ガス価格は、ガスを使用して発電されている電力の割合がわずかであっても、ガス料金だけでなく電気料金にも影響を与えるため、主な問題です。 私たちは皆、エネルギー供給に関する多数の複雑な制約について聞いたことがあるでしょう。特に、ガスの主要供給国であるロシアがウクライナに侵攻して以来、ヨーロッパのガス供給に何が起こったのかを聞いたことがあるでしょう。 英国は実際にはロシアから多くを得ていない(2021年には約4%)。 しかし、それは問題ではありません。なぜなら、ガスの卸売価格は世界市場で設定されており、供給が制限されると世界の価格が上昇するからです。

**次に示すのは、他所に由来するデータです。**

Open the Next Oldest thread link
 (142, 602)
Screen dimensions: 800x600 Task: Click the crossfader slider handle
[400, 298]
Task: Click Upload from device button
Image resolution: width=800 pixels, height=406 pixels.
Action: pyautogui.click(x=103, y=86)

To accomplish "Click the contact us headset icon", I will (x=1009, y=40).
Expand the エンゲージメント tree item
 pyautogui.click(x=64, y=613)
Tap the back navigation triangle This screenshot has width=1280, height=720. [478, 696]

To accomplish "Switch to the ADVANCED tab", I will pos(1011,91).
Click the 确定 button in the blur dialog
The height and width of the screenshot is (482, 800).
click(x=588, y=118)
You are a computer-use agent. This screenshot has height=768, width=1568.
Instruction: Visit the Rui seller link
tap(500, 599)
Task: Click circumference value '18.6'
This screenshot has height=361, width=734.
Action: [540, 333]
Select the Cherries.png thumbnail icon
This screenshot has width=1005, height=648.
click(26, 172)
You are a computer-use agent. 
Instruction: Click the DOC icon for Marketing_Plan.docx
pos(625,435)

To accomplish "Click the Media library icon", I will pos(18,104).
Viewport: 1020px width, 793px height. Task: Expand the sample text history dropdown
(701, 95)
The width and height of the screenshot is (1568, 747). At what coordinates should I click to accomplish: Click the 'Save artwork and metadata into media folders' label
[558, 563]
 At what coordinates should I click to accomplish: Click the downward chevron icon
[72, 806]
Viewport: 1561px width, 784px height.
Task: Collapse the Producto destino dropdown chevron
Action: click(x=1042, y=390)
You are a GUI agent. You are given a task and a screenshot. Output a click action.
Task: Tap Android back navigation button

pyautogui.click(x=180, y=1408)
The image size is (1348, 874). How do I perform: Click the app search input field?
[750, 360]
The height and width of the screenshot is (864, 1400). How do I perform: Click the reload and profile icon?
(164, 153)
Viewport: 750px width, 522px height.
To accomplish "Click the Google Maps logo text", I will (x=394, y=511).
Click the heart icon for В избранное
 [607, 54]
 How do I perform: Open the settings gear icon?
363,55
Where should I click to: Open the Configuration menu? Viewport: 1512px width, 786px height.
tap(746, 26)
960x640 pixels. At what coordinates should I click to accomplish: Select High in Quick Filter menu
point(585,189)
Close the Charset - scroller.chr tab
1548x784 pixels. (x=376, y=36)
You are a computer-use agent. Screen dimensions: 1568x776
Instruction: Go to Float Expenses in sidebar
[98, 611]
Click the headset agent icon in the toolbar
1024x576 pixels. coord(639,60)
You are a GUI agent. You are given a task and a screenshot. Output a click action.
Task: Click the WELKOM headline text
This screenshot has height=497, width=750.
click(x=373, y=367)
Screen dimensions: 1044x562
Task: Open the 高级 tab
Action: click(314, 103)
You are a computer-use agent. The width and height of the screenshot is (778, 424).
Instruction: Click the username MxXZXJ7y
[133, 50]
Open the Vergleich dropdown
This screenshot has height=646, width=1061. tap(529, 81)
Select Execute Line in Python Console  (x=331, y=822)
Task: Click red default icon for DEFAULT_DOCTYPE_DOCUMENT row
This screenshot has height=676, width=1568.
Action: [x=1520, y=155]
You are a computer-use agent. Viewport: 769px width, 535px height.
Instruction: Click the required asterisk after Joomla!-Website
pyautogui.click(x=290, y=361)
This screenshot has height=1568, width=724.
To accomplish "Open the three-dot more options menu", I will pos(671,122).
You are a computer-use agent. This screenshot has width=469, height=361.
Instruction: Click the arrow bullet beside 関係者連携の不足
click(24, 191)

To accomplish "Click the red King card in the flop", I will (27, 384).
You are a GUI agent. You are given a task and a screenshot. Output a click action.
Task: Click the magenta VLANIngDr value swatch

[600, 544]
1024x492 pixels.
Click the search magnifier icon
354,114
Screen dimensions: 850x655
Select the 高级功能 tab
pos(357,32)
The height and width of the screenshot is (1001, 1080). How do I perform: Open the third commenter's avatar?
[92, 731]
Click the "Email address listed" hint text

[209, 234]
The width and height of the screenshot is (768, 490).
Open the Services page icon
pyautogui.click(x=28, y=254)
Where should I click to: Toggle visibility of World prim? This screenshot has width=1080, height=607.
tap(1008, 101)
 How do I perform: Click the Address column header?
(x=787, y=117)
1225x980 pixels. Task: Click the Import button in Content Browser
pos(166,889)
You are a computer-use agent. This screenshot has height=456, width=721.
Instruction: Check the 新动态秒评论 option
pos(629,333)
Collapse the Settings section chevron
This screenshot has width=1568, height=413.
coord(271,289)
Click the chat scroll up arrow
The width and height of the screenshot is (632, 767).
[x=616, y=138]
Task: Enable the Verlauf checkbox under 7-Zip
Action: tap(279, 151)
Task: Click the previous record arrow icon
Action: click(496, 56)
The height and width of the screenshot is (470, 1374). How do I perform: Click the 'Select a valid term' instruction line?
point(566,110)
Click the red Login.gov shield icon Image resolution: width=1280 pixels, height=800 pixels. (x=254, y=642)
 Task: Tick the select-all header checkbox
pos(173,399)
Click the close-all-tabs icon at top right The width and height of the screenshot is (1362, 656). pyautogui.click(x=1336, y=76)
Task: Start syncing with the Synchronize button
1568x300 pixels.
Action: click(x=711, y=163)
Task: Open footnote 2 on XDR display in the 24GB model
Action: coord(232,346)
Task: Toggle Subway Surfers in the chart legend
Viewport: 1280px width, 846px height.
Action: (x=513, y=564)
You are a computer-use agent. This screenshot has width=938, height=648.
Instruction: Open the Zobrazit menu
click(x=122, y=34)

これらの高価格は、一部の大手エネルギー会社が宣言する巨額の利益に貢献しています。供給不足の場合、化石燃料の採掘と取引に携わる企業は、世界市場でガス(および石油)の高価格を確保するだけで利益を増やすことができます。 重要なのは、サプライチェーンのこの段階では価格上限は適用されず、コストとともに「利益を分配する」必要もないことです。
残念ながら、現在のプライスキャップシステムではあまり多くはありません。 これは、家庭が契約を結んでいるエネルギーサプライチェーンの一部である小売市場にのみ適用されます。 価格上限も全世帯に適用される定額料金の上限であり、ある種の社会料金として機能するように設計されていません。
エネルギー政策センターの独自の分析では、低所得世帯が現在のエネルギー価格ショックによって最も大きな打撃を受けていることが示されています。 2022年秋から実施される予定の400ポンドのエネルギー補助金支払いは、現在の価格上限の下で彼らへの直接的な影響の多くを相殺できる可能性があるが、9月と1月に価格上限と請求額が再び高騰すると、はるかに不足するだろう。
貧困の増大と深刻な不況の可能性の増大を防ぐためには、おそらくより広範な緊急措置とともに、短期的にはより直接的な支援が提供されなければならない。 しかし、エネルギー価格の上限が何を目的としており、どのように機能するのかを再検討する時期でもあります。